Laleh - Storebror (éponyme)

Dancing Leaves @ IKDC

Voilà, le mois de février est là. Froid, venteux, gris et presque sans neige. Assez chiant en somme, c’est le mot. Quelques rapports barbants à rendre viennent ternir un peu plus ce tableau déjà déprimant. Heureusement, les étudiants internationaux fraichement arrivés ont toujours la même patate, et ne semblent pas (trop) touchés par ce spleen inévitable qui touche beaucoup de suédois et moi même. Je devais monter un peu au nord demain pour faire du ski le temps d’une journée, mais ce temps pourri avec des températures positives semble compromettre la sortie :(

Kongens Nytorv @ Copenhagen underground

Non, il n’y a pas de métro à Lund… Jeudi dernier, j’étais à Copenhague. Même si j’étais malade et le vent était glacial, il faut reconnaitre que ca fait du bien de se retrouver dans une VRAIE ville, avec des VRAIS gens ;) Il y a en effet une vraie différence entre l’atmosphère étudiante aseptisée de Lund et le comportement beaucoup plus libre des danois. Ce fut aussi l’occasion de recharger mes stocks d’alcool, puisqu’au début de cette année universitaire, je m’étais fait la promesse (jusque la tenue) de ne plus acheter d’alcool en Suède. L’alcool reste assez cher au Danemark, comparé à la France, mais sur une bouteille d’apéritif ou de vin, les prix sont bien souvent divisés par deux par rapport à la Suède… Depuis que le pont reliant le Danemark et le Suède existe (2000), les suédois achètent de plus en plus d’alcool au pays du “ø”. Cette situation existait déja auparavant, avec des ferries vers l’Allemagne permettant de débarquer la voiture, faire les courses, et revenir dans la même journée, mais est évidemment amplifié aujourd’hui (bien qu’un passage sur le pont coute la bagatelle de 30euros!). Il existe d’ailleurs un mot pour qualifier ce type de “voyages”: spritresa.

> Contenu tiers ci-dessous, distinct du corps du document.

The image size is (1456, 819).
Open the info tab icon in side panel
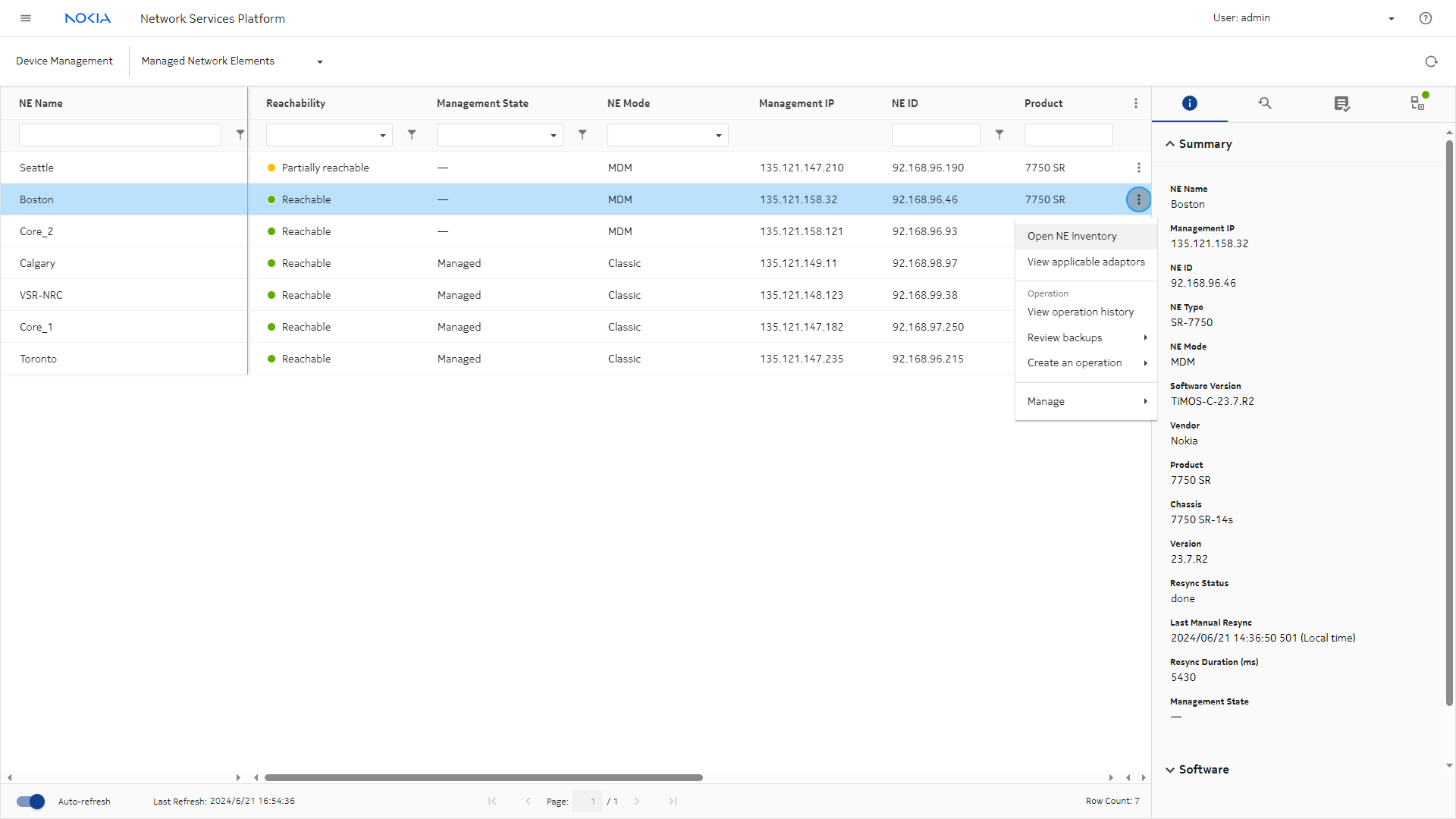1189,103
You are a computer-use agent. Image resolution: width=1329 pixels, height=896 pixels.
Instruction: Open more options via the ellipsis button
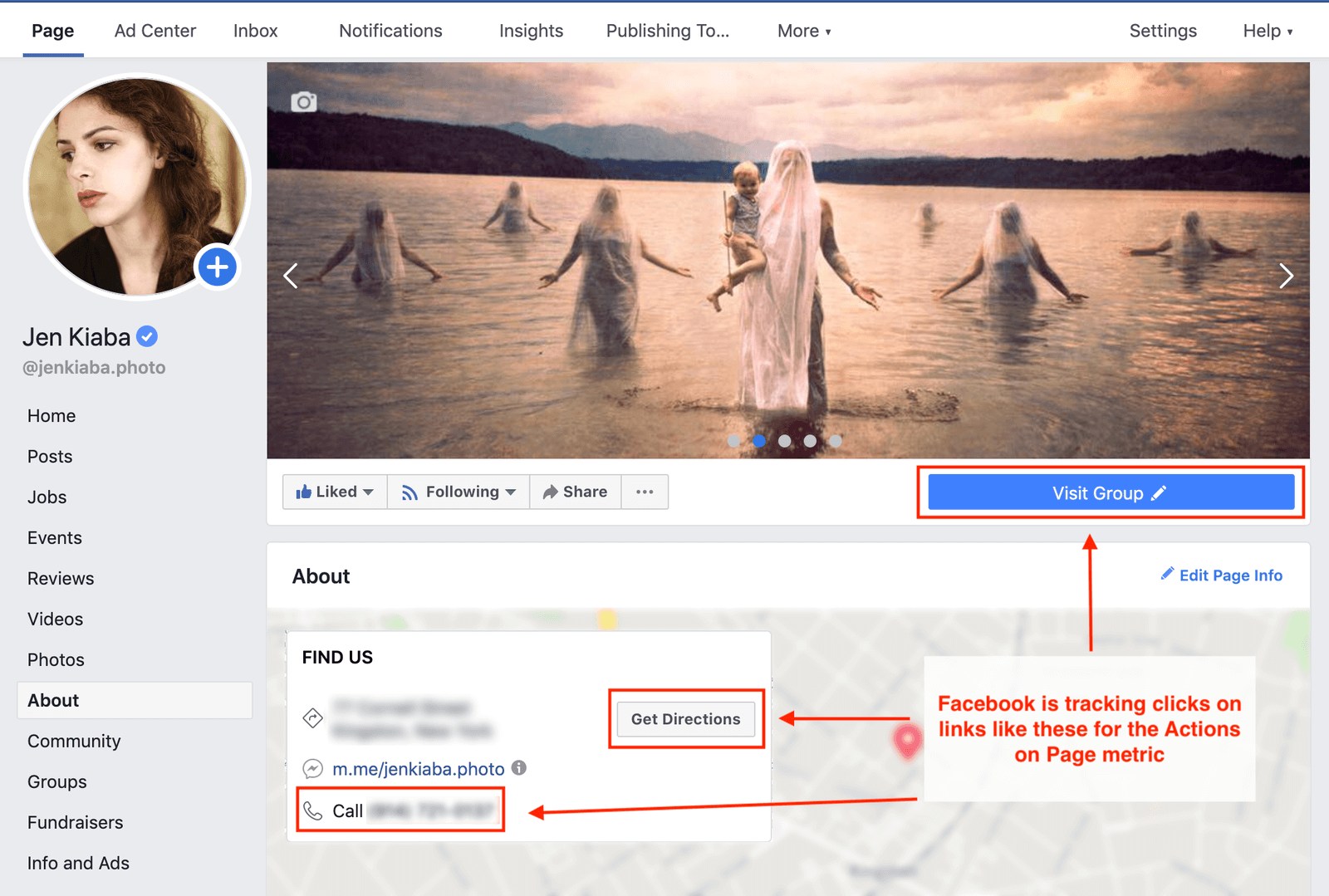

En fond sonore, je vous propose un morceau méconnu de Laleh, une auteur-compositeur suédoise d’origine iranienne, qui a le mérite de combiner tubes de variétés à charts et chansons complexes et riches sur un même album. Peut être trop de tubes, c’est d’ailleurs pour ca que je n’ai pas été la voir lorsqu’elle est passée à Lund la semaine dernière. Mais là, elle nous livre un morceau intimiste dans lequelle elle évoque un grand-frère qui filerait un mauvais coton. Ah au fait, le titre du post signifie carpe diem en gros, et il s’agit des dernières paroles de ce beau morceau. Je suis sûr que vous aimerez ce morceau, sinon pour les paroles, au moins pour la belle diction du suédois.